OBAMA “REORGANIZING”
It came shortly after Obama already signed an executive “reorganizing” the White House Office on Faith-Based and Neighborhood Partnerships to be used only for “secular purposes”, not evangelism. Yet despite controversies, Obama seemed pleased when signing the stimulus plan outside of Washington, in the Western city of Denver, Colorado on Tuesday, February 17.
Denver hosted the 2008 Democratic National Convention, at which Obama received his party’s presidential nomination. The majority of Colorado voters supported Obama in the November election, after several elections in which Republicans won the state.

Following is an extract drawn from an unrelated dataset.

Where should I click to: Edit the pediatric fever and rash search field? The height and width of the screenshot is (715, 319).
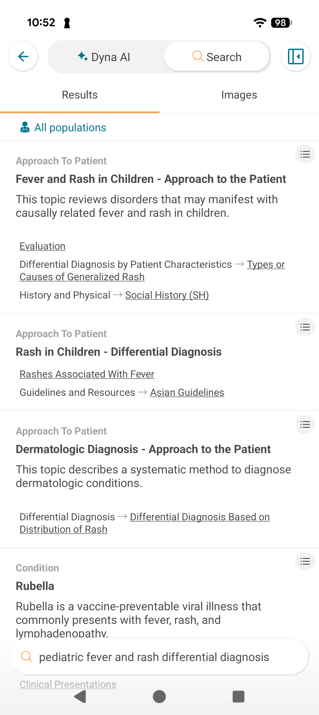coord(160,657)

“I do not want to pretend that today marks the end of our economic problems nor does it constitute all of what we are going to have to do to turn our economy around,” he said at the signing ceremony. “But today does mark the beginning of the end.”
Colorado also has a reputation for supporting businesses that produce and support so-called “clean energy”.
HAPPY COMPANY
Before President Obama signed the legislation, Blake Jones, the president of the Colorado-based Namaste Solar company, which makes solar energy equipment, said the stimulus plan will help his company and many others.

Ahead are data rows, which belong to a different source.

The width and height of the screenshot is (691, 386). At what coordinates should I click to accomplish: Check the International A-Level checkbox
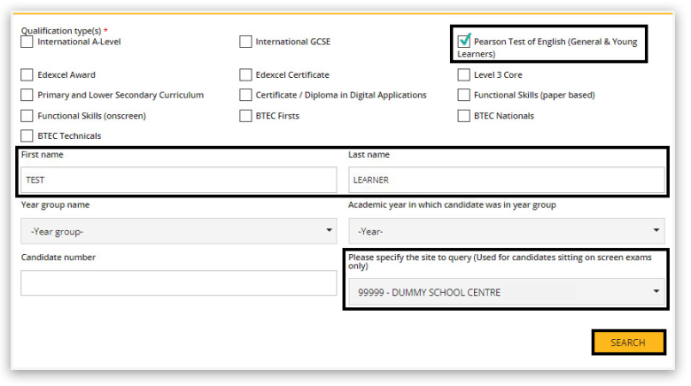[x=27, y=42]
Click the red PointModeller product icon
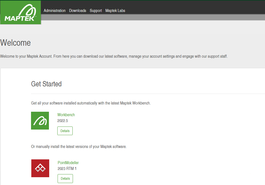 click(x=40, y=168)
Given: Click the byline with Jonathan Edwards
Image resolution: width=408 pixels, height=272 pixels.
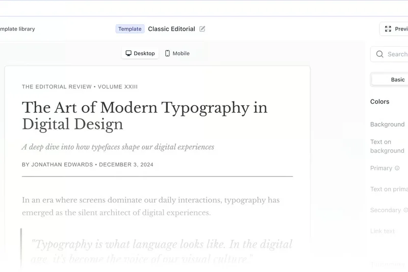Looking at the screenshot, I should [87, 165].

“Our trade association – the Solar Energy Industries Association – estimates that as a direct result of this stimulus bill, U.S. solar companies will create 69,000 good-paying jobs this year, and almost double that number over the next two years,” he added.
Overall, the Obama administration claims the plan will create or save millions of jobs, cut taxes for 95 percent of working Americans and inject new money into efforts to reform education, health care, and rebuild infrastructure.
Others aren’t so sure. They include United States Representative Tom Price (R-Roswell) who became somewhat of a television celebrity last week when smashing the 1,000 plus pages of the bill and waving what looked to be a small, dead ball of fur on the floor of the U.S. House. The prop was reportedly from a pet store.
EXPENSIVE MICE
“What’s in it? Have you read it?” he said of the $787 million stimulus bill. “We found 30 million for mice. Got 30 million for mice. You can’t be serious. What a joke. $30 million for mice. Does that create jobs?”
The economic stimulus plan passed both houses of Congress, with all majority Democrats supporting the measure and nearly all Republicans voting against it. Minority-party lawmakers have warned the plan is too costly and wasteful, and will not work.
On Wednesday, February 18, Obama was to visit the Southwestern state of Arizona to introduce a program he said would help millions of homeowners avoid mortgage foreclosures. Several economists and politicians agree that the U.S. financial crisis began with bad loans in the home mortgage industry.